**Work instruction:** Read through the entries below and copy each line where "computer" turns up.
# # #
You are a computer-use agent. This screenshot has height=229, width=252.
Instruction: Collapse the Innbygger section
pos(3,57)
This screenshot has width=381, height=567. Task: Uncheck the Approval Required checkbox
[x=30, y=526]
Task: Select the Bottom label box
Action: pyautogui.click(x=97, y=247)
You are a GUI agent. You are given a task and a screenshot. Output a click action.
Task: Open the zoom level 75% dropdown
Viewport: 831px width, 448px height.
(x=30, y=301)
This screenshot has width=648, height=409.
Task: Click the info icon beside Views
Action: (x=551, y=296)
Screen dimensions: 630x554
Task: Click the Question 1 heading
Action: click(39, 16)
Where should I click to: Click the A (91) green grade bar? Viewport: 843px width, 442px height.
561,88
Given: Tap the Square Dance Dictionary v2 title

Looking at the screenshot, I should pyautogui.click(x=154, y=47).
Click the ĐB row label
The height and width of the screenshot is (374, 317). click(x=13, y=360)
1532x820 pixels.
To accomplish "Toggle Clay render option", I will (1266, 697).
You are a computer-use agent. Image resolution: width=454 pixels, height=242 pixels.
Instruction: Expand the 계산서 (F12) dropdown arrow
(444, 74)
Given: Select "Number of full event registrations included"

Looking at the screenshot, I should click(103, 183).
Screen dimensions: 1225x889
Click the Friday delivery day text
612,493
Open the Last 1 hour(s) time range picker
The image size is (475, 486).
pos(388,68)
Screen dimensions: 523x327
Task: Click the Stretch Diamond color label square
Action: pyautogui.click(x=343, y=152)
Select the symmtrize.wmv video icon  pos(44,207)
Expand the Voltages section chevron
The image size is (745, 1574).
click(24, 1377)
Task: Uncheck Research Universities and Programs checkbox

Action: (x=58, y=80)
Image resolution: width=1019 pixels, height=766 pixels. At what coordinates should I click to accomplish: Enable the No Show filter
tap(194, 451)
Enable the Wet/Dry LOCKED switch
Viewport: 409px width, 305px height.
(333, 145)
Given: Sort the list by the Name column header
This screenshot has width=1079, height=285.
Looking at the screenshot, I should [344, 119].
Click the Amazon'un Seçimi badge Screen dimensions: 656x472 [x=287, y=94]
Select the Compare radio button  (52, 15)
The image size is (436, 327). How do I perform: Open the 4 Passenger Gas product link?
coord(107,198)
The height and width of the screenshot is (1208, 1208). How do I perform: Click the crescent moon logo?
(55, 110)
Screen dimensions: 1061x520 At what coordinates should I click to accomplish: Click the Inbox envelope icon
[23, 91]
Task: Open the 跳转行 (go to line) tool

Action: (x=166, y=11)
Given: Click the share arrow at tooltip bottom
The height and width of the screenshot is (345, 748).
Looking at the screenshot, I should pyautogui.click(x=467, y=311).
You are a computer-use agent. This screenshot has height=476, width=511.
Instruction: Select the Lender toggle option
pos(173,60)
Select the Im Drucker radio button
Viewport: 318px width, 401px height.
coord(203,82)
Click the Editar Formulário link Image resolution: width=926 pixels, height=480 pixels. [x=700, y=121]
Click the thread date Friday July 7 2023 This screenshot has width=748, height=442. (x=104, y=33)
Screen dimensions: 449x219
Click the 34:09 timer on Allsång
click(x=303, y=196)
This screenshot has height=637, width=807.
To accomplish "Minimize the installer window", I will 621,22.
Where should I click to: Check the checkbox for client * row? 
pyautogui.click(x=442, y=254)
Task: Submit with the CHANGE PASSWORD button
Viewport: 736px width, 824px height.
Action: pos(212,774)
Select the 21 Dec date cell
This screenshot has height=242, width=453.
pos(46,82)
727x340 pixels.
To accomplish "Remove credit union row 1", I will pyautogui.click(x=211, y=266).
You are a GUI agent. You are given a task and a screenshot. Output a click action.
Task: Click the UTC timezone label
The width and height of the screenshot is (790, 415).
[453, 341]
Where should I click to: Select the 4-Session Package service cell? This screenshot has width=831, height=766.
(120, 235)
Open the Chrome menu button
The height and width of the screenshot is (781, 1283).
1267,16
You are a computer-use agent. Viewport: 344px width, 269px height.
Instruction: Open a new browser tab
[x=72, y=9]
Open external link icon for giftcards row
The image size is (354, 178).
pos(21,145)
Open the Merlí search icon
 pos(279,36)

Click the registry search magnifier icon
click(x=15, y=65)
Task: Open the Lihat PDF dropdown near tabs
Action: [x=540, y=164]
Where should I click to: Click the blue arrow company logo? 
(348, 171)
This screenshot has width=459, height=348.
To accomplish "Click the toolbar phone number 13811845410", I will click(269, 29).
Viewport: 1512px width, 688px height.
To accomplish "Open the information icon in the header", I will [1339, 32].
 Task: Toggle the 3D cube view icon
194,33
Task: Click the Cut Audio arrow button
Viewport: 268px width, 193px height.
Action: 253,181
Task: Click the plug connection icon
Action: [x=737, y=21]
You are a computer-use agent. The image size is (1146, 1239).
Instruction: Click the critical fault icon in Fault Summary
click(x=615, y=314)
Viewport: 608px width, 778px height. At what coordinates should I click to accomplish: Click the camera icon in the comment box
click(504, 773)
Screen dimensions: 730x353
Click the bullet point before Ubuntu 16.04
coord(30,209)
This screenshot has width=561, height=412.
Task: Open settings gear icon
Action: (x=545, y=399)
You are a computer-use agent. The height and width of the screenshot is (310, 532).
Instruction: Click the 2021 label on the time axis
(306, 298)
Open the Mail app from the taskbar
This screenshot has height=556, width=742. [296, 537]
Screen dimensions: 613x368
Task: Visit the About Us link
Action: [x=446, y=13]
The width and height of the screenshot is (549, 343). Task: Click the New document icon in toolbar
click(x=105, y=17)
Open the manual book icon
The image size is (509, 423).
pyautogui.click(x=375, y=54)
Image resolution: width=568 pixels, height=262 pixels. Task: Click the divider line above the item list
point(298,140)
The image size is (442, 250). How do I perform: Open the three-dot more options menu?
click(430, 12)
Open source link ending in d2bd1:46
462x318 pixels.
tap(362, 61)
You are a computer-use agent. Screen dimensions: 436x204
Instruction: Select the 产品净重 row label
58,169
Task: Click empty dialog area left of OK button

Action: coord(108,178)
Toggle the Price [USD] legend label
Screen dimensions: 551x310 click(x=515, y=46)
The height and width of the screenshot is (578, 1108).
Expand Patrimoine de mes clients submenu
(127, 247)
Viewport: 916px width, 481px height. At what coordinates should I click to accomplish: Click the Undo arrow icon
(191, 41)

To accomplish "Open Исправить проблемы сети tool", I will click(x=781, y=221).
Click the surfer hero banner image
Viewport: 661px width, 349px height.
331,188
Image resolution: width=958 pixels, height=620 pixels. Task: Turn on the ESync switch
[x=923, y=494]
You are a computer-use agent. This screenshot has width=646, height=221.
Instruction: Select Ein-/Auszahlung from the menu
# # #
**Answer to the problem:**
You are a computer-use agent. This screenshot has height=229, width=252.
You are a computer-use agent. Image resolution: width=454 pixels, height=242 pixels.
You are a computer-use agent. This screenshot has height=476, width=511.
You are a computer-use agent. Viewport: 344px width, 269px height.
You are a computer-use agent. The image size is (1146, 1239).
You are a computer-use agent. The height and width of the screenshot is (310, 532).
You are a computer-use agent. Screen dimensions: 436x204
You are a computer-use agent. This screenshot has width=646, height=221.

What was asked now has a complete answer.